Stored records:
* * * * *

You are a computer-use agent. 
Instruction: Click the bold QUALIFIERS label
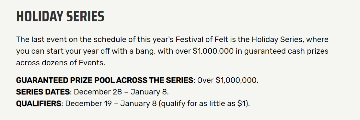39,104
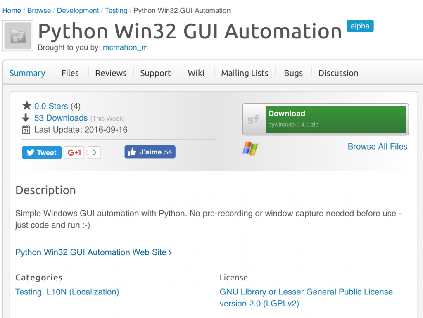Click the SF logo on the download button
Image resolution: width=423 pixels, height=318 pixels.
click(x=254, y=120)
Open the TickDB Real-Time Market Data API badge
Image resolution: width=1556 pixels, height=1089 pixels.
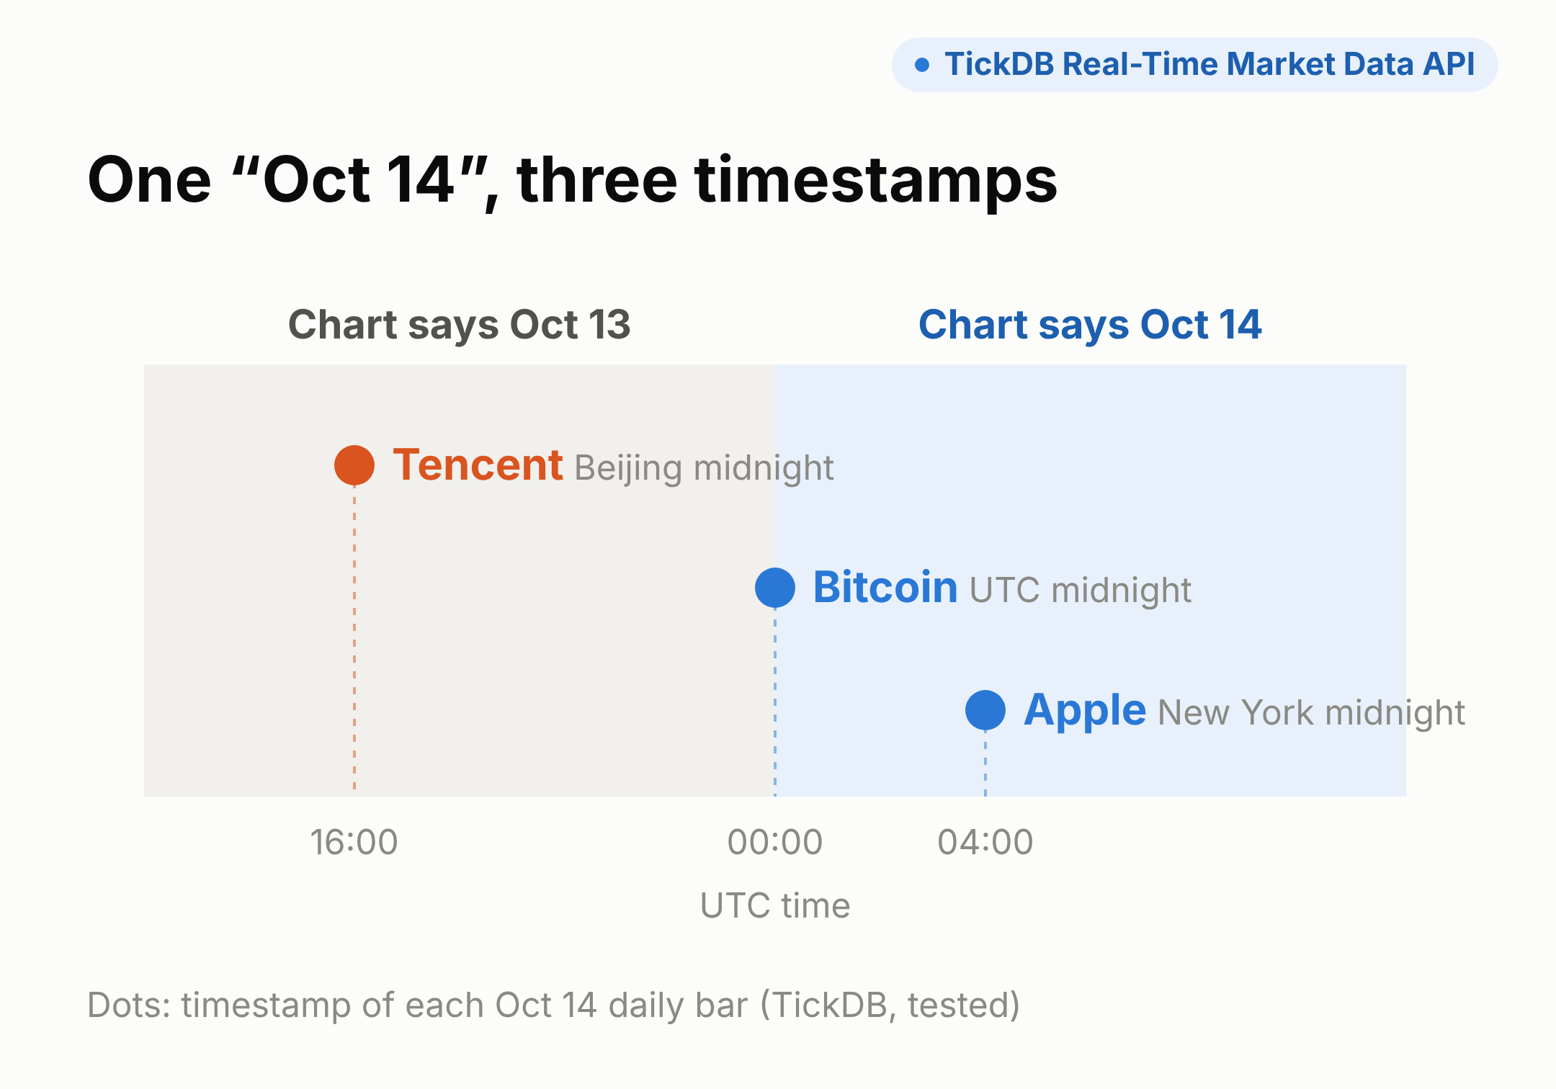point(1194,65)
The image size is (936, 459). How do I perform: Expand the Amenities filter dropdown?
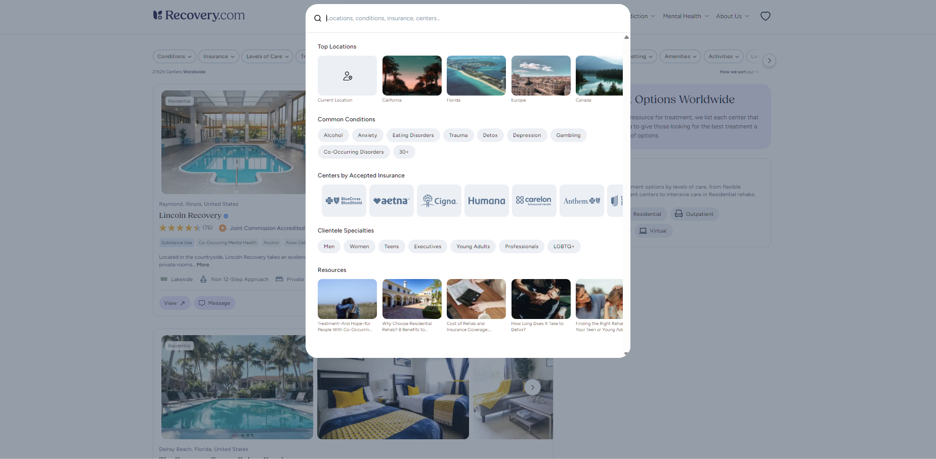click(x=680, y=57)
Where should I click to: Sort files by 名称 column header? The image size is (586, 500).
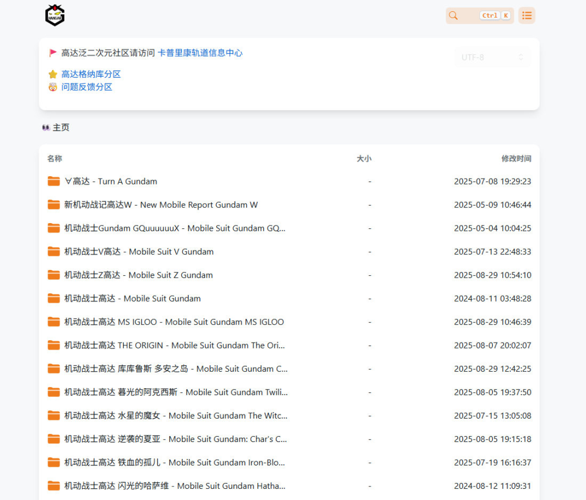[x=54, y=159]
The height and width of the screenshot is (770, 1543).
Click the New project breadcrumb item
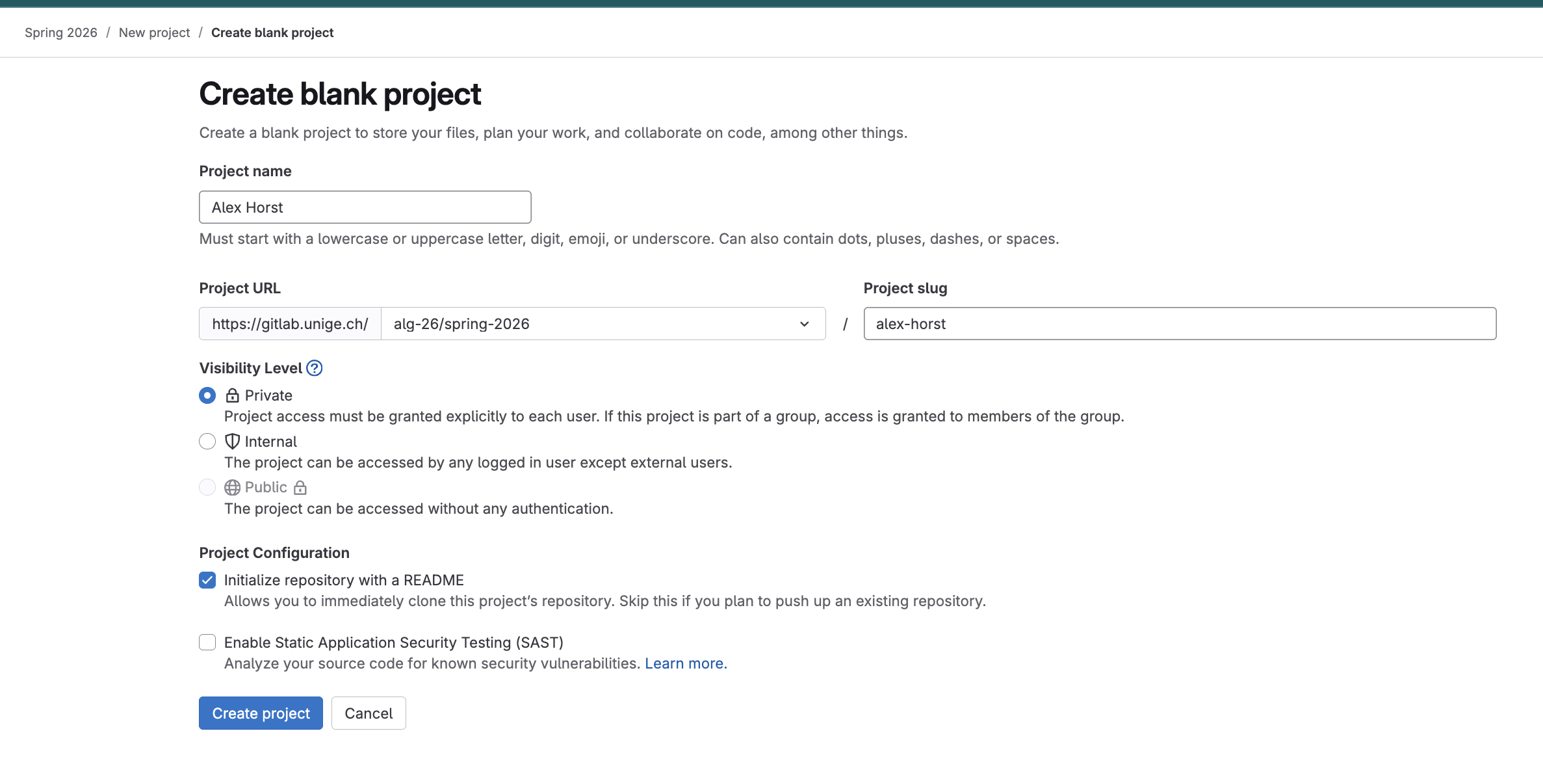pos(154,32)
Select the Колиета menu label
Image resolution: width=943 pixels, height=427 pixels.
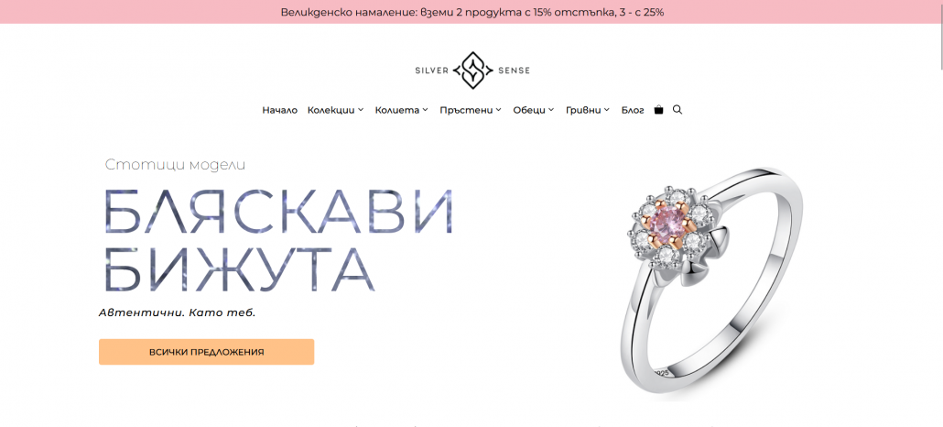tap(397, 110)
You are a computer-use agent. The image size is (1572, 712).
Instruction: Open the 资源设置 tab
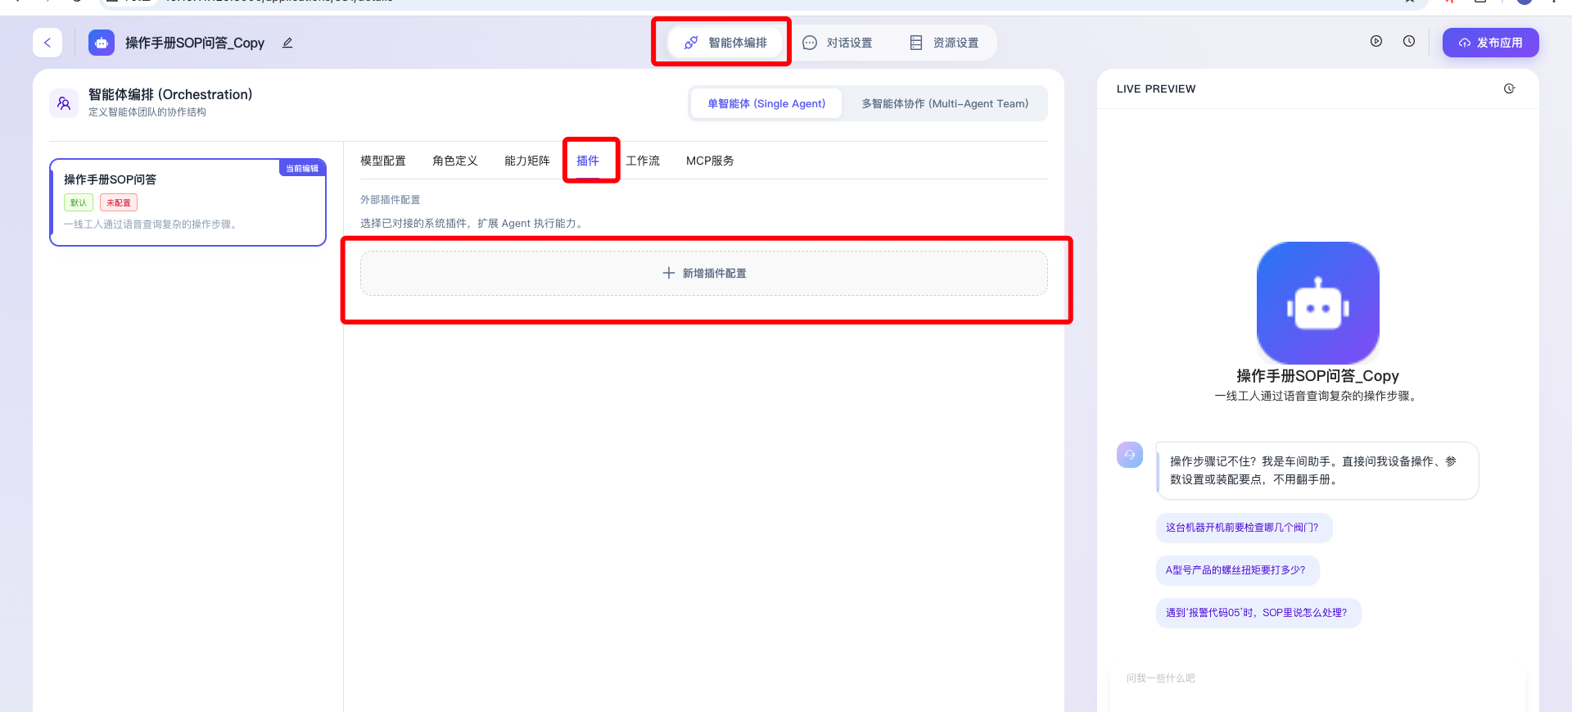click(944, 43)

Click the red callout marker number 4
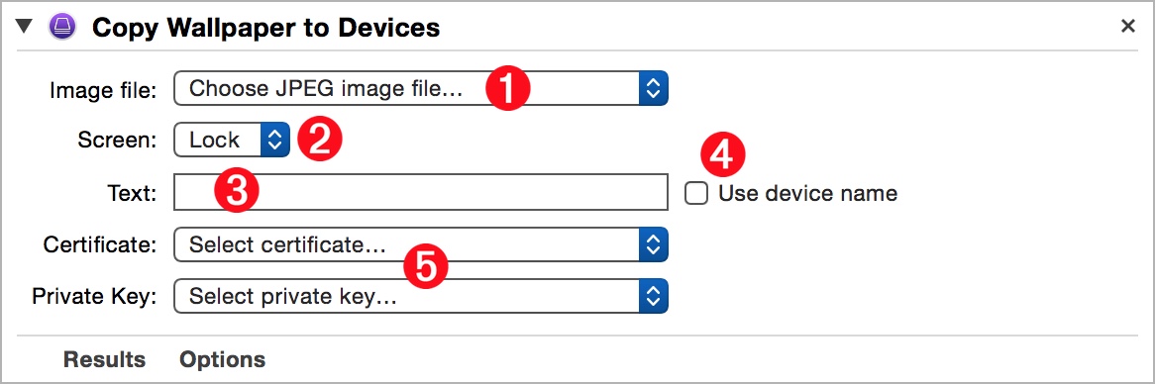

* * * * *

WORK REQUIRED: The records need to be restated word for word, minus any images.

SOLUTION TO THIS PROBLEM:
You are a computer-use agent. 
Instruction: Click the bold QUALIFIERS label
39,104
Click the SF logo on the download button
Image resolution: width=423 pixels, height=318 pixels.
click(x=254, y=120)
Open the TickDB Real-Time Market Data API badge
Image resolution: width=1556 pixels, height=1089 pixels.
point(1194,65)
The image size is (936, 459). How do I perform: Expand the Amenities filter dropdown?
click(x=680, y=57)
Where should I click to: Sort files by 名称 column header? The image size is (586, 500).
[x=54, y=159]
The height and width of the screenshot is (770, 1543).
Click the New project breadcrumb item
pos(154,32)
Select the Колиета menu label
Image resolution: width=943 pixels, height=427 pixels.
tap(397, 110)
You are a computer-use agent. The image size is (1572, 712).
Instruction: Open the 资源设置 tab
click(944, 43)

Click the red callout marker number 4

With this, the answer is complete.